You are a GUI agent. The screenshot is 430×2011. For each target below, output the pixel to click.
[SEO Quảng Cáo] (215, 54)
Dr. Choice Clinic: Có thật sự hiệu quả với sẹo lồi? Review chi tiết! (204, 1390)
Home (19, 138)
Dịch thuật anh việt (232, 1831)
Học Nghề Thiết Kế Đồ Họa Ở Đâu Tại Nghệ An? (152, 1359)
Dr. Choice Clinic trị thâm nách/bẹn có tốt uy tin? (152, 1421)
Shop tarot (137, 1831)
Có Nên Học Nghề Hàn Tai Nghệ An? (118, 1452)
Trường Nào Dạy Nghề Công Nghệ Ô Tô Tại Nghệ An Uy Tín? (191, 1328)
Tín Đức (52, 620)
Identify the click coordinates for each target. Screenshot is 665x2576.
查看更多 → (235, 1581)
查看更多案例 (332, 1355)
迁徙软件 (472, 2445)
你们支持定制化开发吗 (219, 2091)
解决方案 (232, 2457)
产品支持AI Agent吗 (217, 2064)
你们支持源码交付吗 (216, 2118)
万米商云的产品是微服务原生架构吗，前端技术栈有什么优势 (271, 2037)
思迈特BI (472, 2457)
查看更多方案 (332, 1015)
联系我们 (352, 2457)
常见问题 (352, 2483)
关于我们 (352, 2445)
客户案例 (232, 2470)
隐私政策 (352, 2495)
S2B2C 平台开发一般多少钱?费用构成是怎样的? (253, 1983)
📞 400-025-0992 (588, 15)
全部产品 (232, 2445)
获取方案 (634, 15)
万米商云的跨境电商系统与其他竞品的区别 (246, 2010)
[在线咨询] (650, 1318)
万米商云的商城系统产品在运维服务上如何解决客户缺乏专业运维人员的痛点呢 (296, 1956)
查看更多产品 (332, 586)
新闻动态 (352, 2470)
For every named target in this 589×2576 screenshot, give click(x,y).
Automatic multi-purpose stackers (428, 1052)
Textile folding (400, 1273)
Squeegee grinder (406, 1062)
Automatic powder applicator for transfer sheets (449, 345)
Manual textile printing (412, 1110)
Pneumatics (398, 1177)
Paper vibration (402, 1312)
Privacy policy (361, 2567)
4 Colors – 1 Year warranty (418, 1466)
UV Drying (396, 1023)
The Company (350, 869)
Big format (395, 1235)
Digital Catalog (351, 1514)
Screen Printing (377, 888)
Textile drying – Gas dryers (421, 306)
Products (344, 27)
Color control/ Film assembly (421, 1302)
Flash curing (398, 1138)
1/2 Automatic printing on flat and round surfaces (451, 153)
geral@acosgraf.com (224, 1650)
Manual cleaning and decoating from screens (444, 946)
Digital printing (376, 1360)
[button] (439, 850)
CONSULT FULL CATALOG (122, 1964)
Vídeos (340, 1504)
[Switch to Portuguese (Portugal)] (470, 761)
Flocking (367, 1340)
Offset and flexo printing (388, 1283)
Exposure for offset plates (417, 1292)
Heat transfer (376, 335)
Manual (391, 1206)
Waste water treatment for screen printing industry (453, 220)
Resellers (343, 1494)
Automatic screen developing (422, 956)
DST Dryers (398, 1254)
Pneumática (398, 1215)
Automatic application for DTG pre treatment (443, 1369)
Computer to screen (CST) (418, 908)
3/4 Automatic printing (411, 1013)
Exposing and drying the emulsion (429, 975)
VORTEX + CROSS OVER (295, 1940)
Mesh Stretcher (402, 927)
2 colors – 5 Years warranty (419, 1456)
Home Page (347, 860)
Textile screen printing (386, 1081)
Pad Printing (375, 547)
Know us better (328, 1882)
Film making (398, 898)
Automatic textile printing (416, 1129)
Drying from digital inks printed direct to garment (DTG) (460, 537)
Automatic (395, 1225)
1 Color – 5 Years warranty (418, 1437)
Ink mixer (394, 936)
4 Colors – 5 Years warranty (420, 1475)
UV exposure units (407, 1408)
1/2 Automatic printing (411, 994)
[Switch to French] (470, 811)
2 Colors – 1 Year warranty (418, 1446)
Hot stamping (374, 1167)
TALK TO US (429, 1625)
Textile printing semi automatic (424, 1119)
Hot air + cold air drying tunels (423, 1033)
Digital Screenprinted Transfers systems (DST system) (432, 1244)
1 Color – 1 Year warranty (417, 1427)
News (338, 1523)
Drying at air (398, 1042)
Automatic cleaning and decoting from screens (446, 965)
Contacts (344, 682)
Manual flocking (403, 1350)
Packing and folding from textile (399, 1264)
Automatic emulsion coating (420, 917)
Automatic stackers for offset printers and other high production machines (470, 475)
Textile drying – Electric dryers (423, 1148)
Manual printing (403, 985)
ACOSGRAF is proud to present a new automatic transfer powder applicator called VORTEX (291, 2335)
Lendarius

──────

_WHAT TO WORK ON_
Copy out the entries exactly. Begin at the first line and end with the line that has "解决方案 (232, 2457)".

_EXERCISE OUTPUT_
You are a GUI agent. The screenshot is 430×2011. For each target below, output the pixel to click.
[SEO Quảng Cáo] (215, 54)
Dr. Choice Clinic: Có thật sự hiệu quả với sẹo lồi? Review chi tiết! (204, 1390)
Home (19, 138)
Dịch thuật anh việt (232, 1831)
Học Nghề Thiết Kế Đồ Họa Ở Đâu Tại Nghệ An? (152, 1359)
Dr. Choice Clinic trị thâm nách/bẹn có tốt uy tin? (152, 1421)
Shop tarot (137, 1831)
Có Nên Học Nghề Hàn Tai Nghệ An? (118, 1452)
Trường Nào Dạy Nghề Công Nghệ Ô Tô Tại Nghệ An Uy Tín? (191, 1328)
Tín Đức (52, 620)
Identify the click coordinates for each target. Screenshot is 665x2576.
查看更多 → (235, 1581)
查看更多案例 (332, 1355)
迁徙软件 (472, 2445)
你们支持定制化开发吗 (219, 2091)
解决方案 (232, 2457)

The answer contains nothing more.